This week I had the chance to attend the ASE/IEEE International conference on Big Data here in Washington DC. EURA NOVA’s presence has been highly remarked as we had two papers: imGraph (big up to @AldemarReynaga) and a paper presenting our empirical performance analysis on some of the major graph database on the current market.
Big Data is all about applications
Research on Big Data has been around for several years now and at this state many of the researches now focus on actual use cases of Big Data in wide scale scenarios. Indeed, past developments and researches have all paved the way for a path which allows for (1) massive data collecting, (2) storage and (3) processing.
It is now only natural that most researches focus on using these bricks on integral scenarios.
As such I have seen many presentations of applications of Big Data: from the monitoring fishes in the sea around the world (fish4knowledge), classifying them and allowing marine biologists to execute queries on a time frame (e.g. how many gold fishes in south pacific between 1/2001 to 6/2006), to disaster management improvement using mobile data and machine learning. It is now an acknowledged fact that Big Data can ease the work on much scenarios, bring additional knowledge and, even, save lives.
Big Data becomes social
Another big trend that I had already noticed from last year’s edition of SIGKDD is social computing, mainly driven by the proliferation of easily accessible data from social networks such as Twitter, Epinions, … Social computing has gained much momentum and nearly 3 out of 5 presented projects revolved around infering information about human social behaviour (such as e.g. retweet models for users, trust and friendship transfer between members) from public data acquired in social networks.
But hey, where is the Big Data?
The thing is while one might think of Big Data when speaking about data that can be abundant in social networks, the volumes of data generally involved in these projects is ridiculously low. Most of these social computing projects end up working on pre-processed datasets going from tens to hundreds of megabytes and restricted to few users, microscopic volumes with regards to the actual volume of data streaming from those social networks.

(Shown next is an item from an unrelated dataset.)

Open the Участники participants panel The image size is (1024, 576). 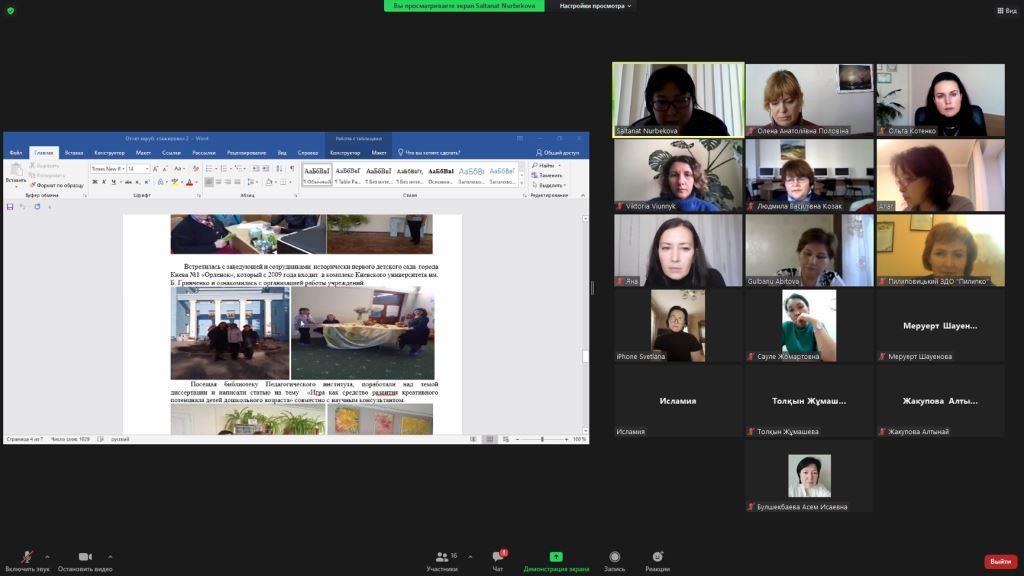tap(442, 558)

From my experience in dealing with the storage and distributed processing of data, I can tell from what I have seen at the conference that there is currently a gap between (1) the actual technological bricks which effectively allow to design resilient applications where the data volumes and the complexity are high and (2) the applications designed on the features enabled by (1). Even though many of the presented applications in social computing have shown interesting results and perspectives, there is still a way to go to make them actually scalable on usable real-time applications.

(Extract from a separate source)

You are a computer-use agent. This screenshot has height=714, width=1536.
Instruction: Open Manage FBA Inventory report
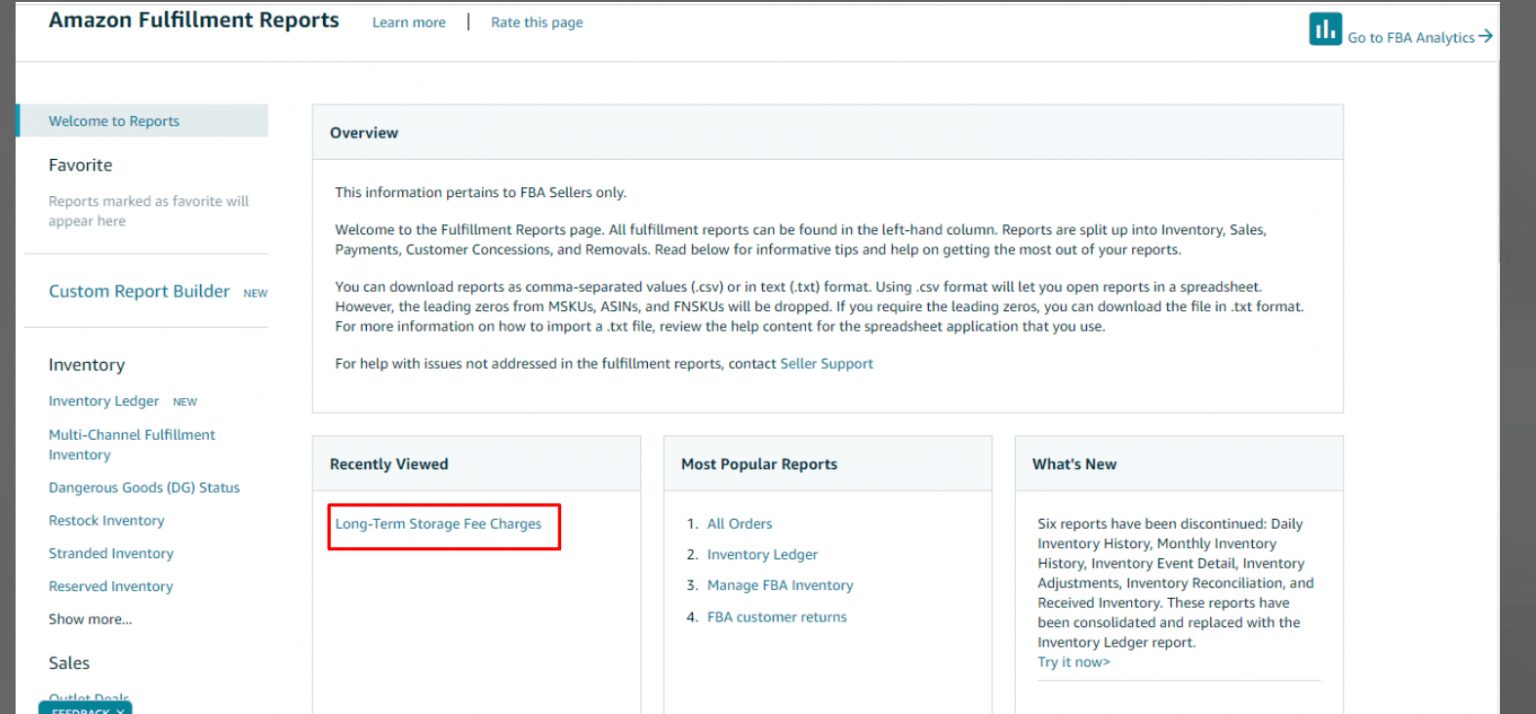click(780, 585)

While some might argue that Big Data is only a passing trend and that many of the focuses of Big Data have already been widely covered in the past years in disciplines such as very large databases, parallel processing, real-time computing and machine learning, I believe that, beyond the overly-hyped buzzword, the intelligent combination of the aforementioned domains in specific applications will actually form the “Big Data” evolution and can ultimately change the game.